Published on the occasion of Holocaust Memorial Day 2019: Torn From Home

Just twenty years after the destruction of the First World War, Europe and the rest of the world was thrust into conflict again. Throughout the inter-war period, many groups had campaigned for peace, but to no avail.

To mark The Peace Museum’s 20th anniversary, we are publishing a short series of blogs about some of the 20 objects featured in our new exhibition Pieces of Peace: A History of Peace in 20 Objects. These objects, although ordinary, tell the extraordinary stories of those caught in the middle of war.

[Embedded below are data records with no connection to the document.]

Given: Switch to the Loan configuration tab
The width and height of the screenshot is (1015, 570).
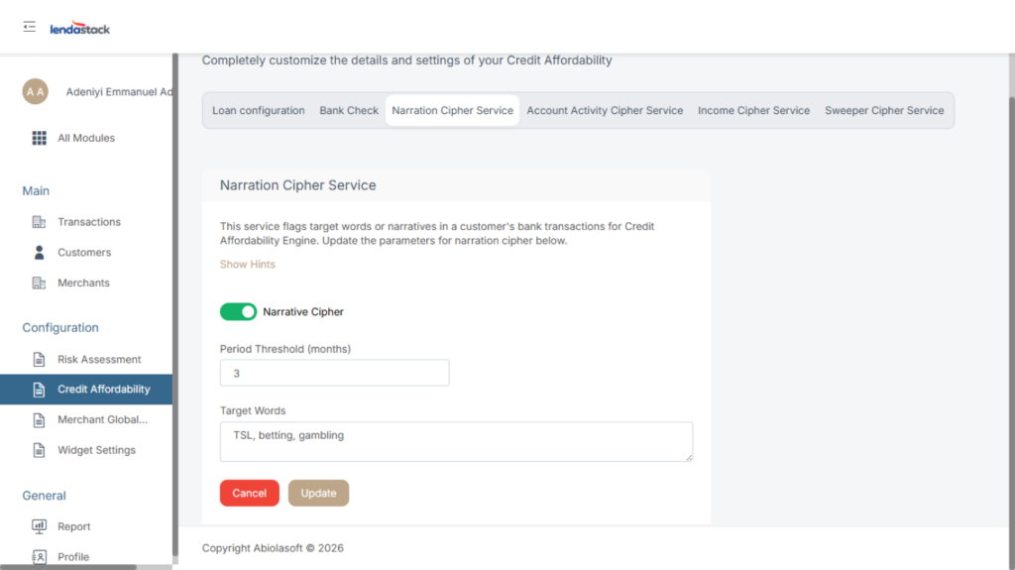Looking at the screenshot, I should pos(259,111).
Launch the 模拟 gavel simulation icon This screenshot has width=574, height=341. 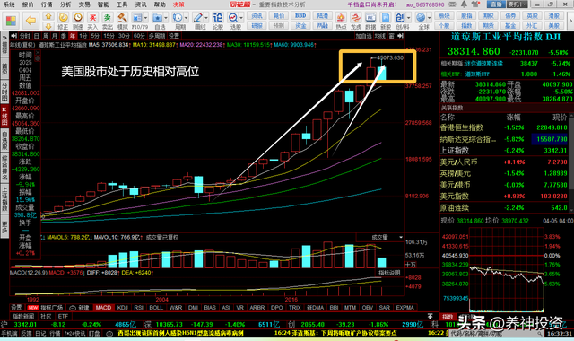[122, 21]
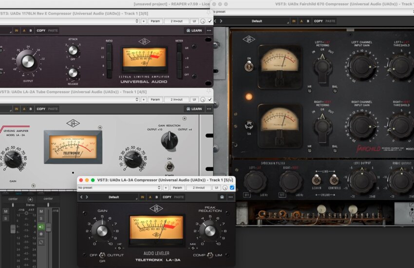Open the Default preset dropdown in Fairchild 670
This screenshot has height=268, width=414.
[257, 21]
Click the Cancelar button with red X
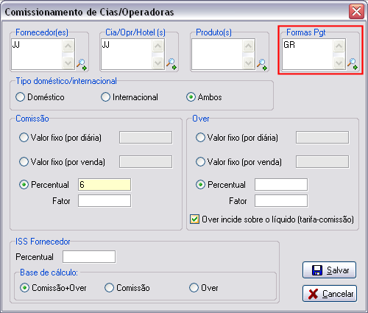Screen dimensions: 368x313 (x=329, y=294)
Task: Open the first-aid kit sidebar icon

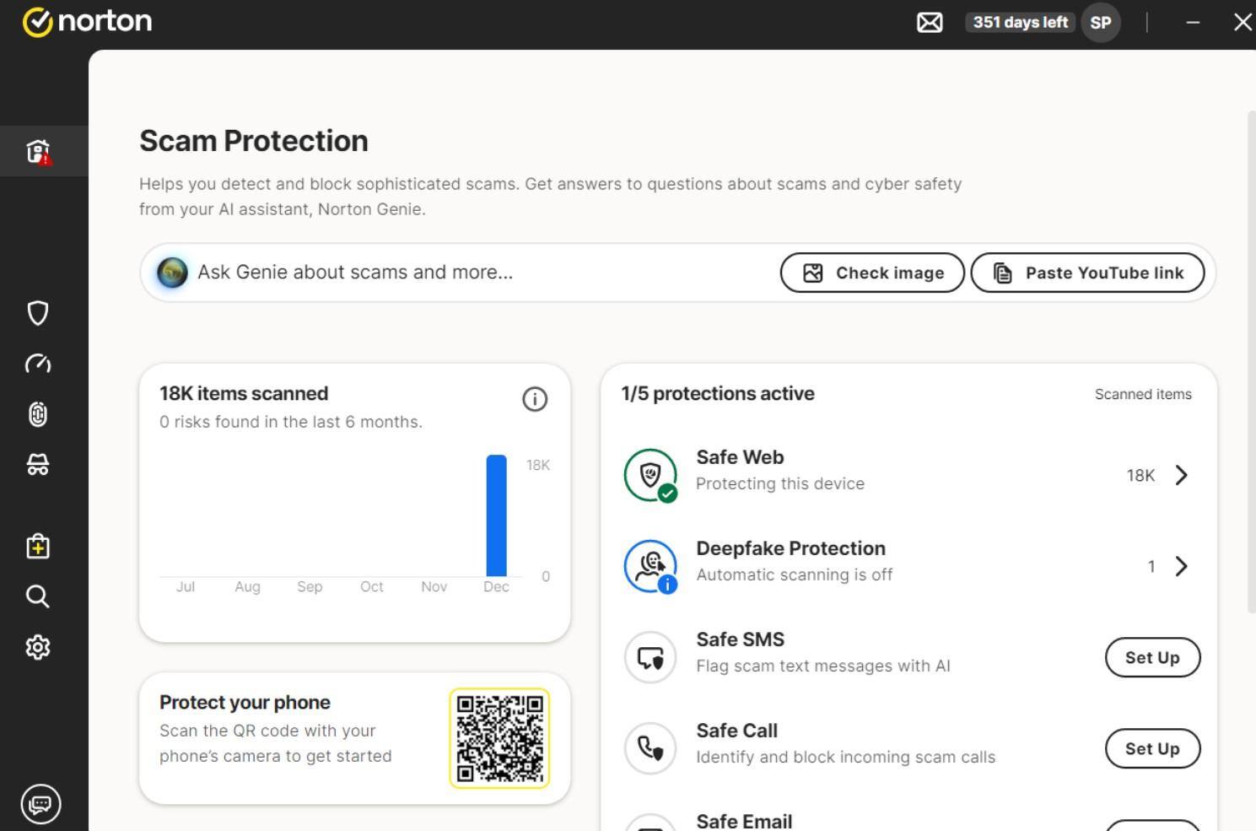Action: pos(38,547)
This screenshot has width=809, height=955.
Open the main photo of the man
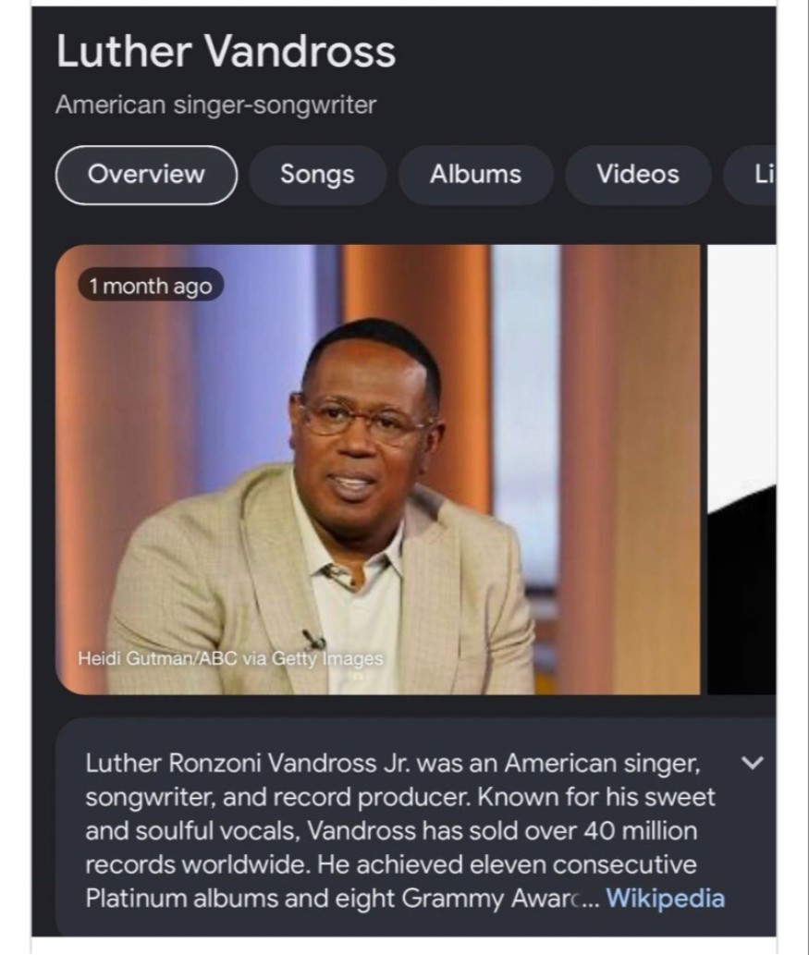point(378,470)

Axel Landmann’s suitcase is an object which sheds light on the stories of those forced to flee their homes. He was part of the ‘Kindertransport’, an organised effort to bring Jewish children to safety from Germany to Britain. Axel was only nine years old when he had to leave his home and family behind, travelling alone with only one suitcase. He was cared for in Britain by a family in Northampton. His parents were victims of the Holocaust, and so he stayed in Britain for the rest of his life. Axel took the suitcase everywhere with him – on honeymoon, work trips, even holidays – before deciding that it should go to the museum so that the stories of people like him are remembered by future generations.

The Second World War affected people all across the world, and one of the final, devastating acts was the dropping of two atomic bombs on Hiroshima and Nagasaki in Japan in August 1945.  Over 100,000 people were killed instantly by the bomb, and the roof tiles in the museum still bear the scars of the bomb and its deadly radiation.

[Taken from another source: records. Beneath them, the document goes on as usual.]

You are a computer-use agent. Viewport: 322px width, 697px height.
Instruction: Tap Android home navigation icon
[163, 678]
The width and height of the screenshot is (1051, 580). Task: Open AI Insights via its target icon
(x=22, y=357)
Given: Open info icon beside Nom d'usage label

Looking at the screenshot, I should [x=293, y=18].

Never Again – The Campaign for Nuclear Disarmament

After the horrors of the two atomic bombs dropped at the end of the Second World War, fears began to grow about whether these weapons could be used again in the future. With tensions between the Soviet Union and America growing, many feared that the use of nuclear weapons in warfare would soon become a reality. In 1957 J. B. Priestly, a Bradfordian, wrote an article titled ‘Britain and the Nuclear Bombs’ which led to the founding of the Campaign for Nuclear Disarmament (CND).

Written by Catherine Warr (Museum Volunteer)

Axel Landmann’s suitcase is used in our Education Programme workshop Everyone Comes From Somewhere in which pupils reflect on the issues of making a new life in a new place and create their own collage artwork, displaying their ideas about what is special about Bradford to welcome people to the city.